### Excerpt to read
—————

Tutorial 4: Auto regression#

Autoregression is a time series model that uses observations from previous time steps as input to a regression equation to predict the value at the next time step.

We start with the same model as in the previous tutorial.

[4]:
import pandas as pd
from neuralprophet import NeuralProphet, set_log_level

# Disable logging messages unless there is an error
set_log_level("ERROR")

# Load the dataset from the CSV file using pandas
df = pd.read_csv("https://github.com/ourownstory/neuralprophet-data/raw/main/kaggle-energy/datasets/tutorial01.csv")

# Model and prediction
m = NeuralProphet(
    n_changepoints=10,
    yearly_seasonality=True,
    weekly_seasonality=True,
    daily_seasonality=True,
)
m.set_plotting_backend("plotly-static")
metrics = m.fit(df)
forecast = m.predict(df)
m.plot(forecast)
../_images/tutorials_tutorial04_2_3.png

To better understand what the remaining mismatch between our model and the real data is, we can look at the residuals. The residuals are the difference between the model’s prediction and the real data. If the model is perfect, the residuals should be zero.

[5]:
df_residuals = pd.DataFrame({"ds": df["ds"], "residuals": df["y"] - forecast["yhat1"]})
fig = df_residuals.plot(x="ds", y="residuals", figsize=(10, 6))
../_images/tutorials_tutorial04_4_0.png

Let us explore what a good value for the autoregression would be. Create a autocorrelation chart.

[6]:
from statsmodels.graphics.tsaplots import plot_acf

plt = plot_acf(df_residuals["residuals"], lags=50)
../_images/tutorials_tutorial04_6_0.svg

Now we add autoregression to our model with the n_lags parameter.

[7]:
# Model and prediction
m = NeuralProphet(
    # Disable trend changepoints
    n_changepoints=10,
    # Disable seasonality components
    yearly_seasonality=True,
    weekly_seasonality=True,
    daily_seasonality=True,
    # Add the autogression
    n_lags=10,
)
m.set_plotting_backend("matplotlib")  # Use matplotlib due to #1235
metrics = m.fit(df)
forecast = m.predict(df)
m.plot(forecast)
../_images/tutorials_tutorial04_8_3.png

As we can see the forecasting model with autoregression does fit the data a lot better than the base model. Feel free to explore how different numbers of lags n_lags affect the model.

[8]:
m.plot_parameters(components=["autoregression"])
../_images/tutorials_tutorial04_10_0.png
[9]:
m.plot_components(forecast, components=["autoregression"])
../_images/tutorials_tutorial04_11_0.png

—————

### Required task
Can you reproduce the autoregression tutorial starting at "As we can see" and ending at "affect the model.", substituting "original model" for "base model"?

### Items
—————

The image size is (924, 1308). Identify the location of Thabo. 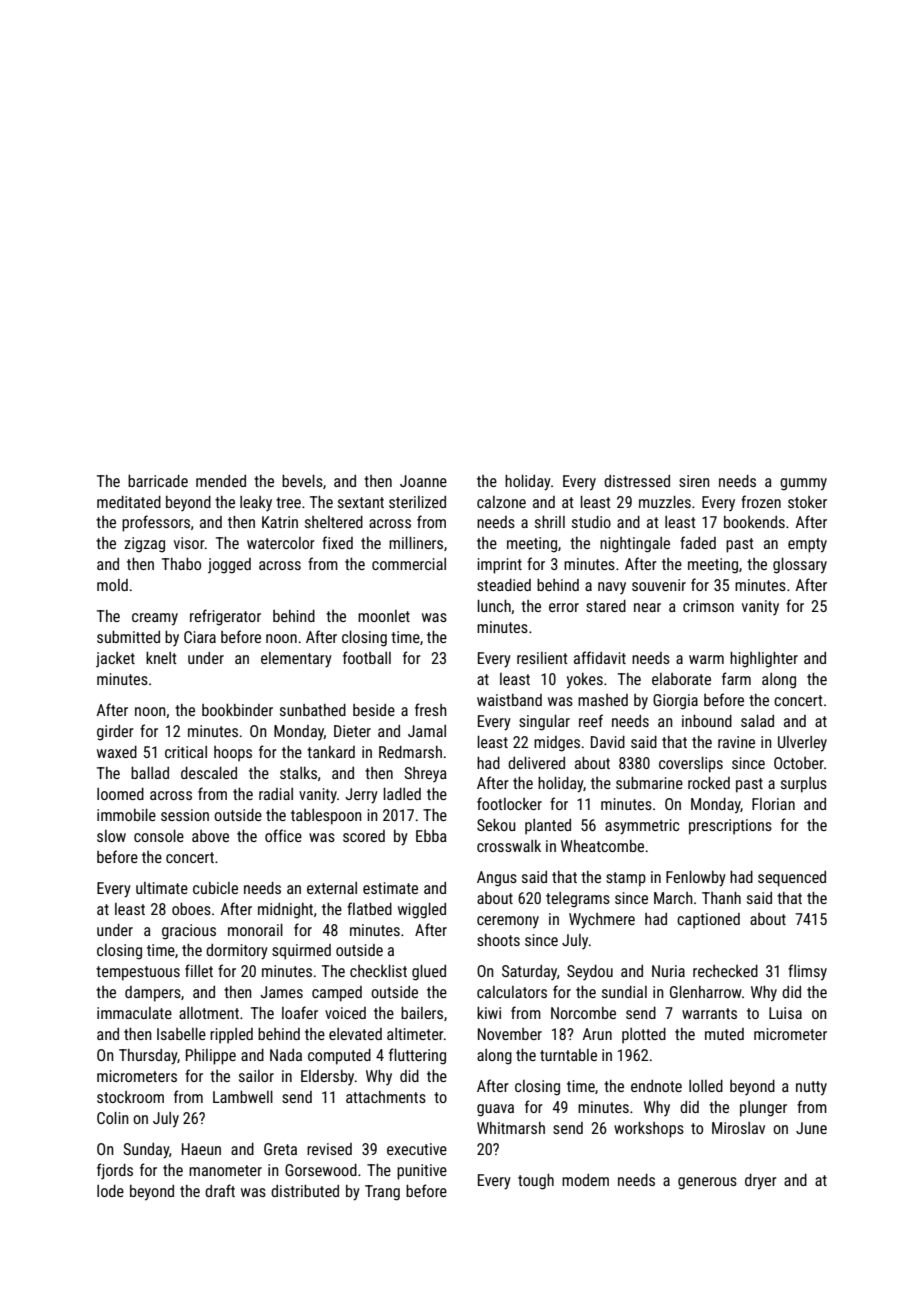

—————

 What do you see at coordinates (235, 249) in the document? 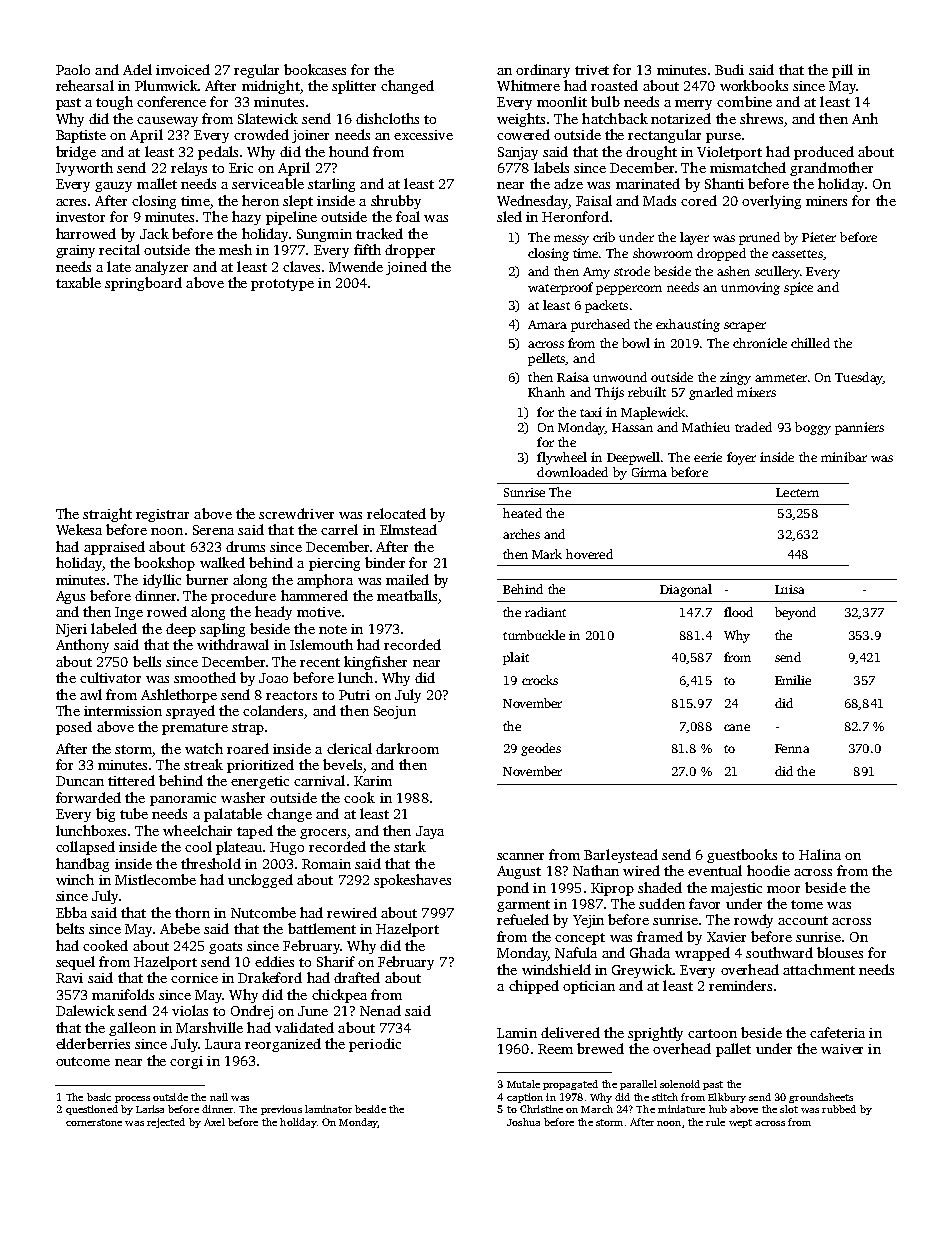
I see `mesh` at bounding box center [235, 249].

—————

### Full response
As we can see the forecasting model with autoregression does fit the data a lot better than the original model. Feel free to explore how different numbers of lags n_lags affect the model.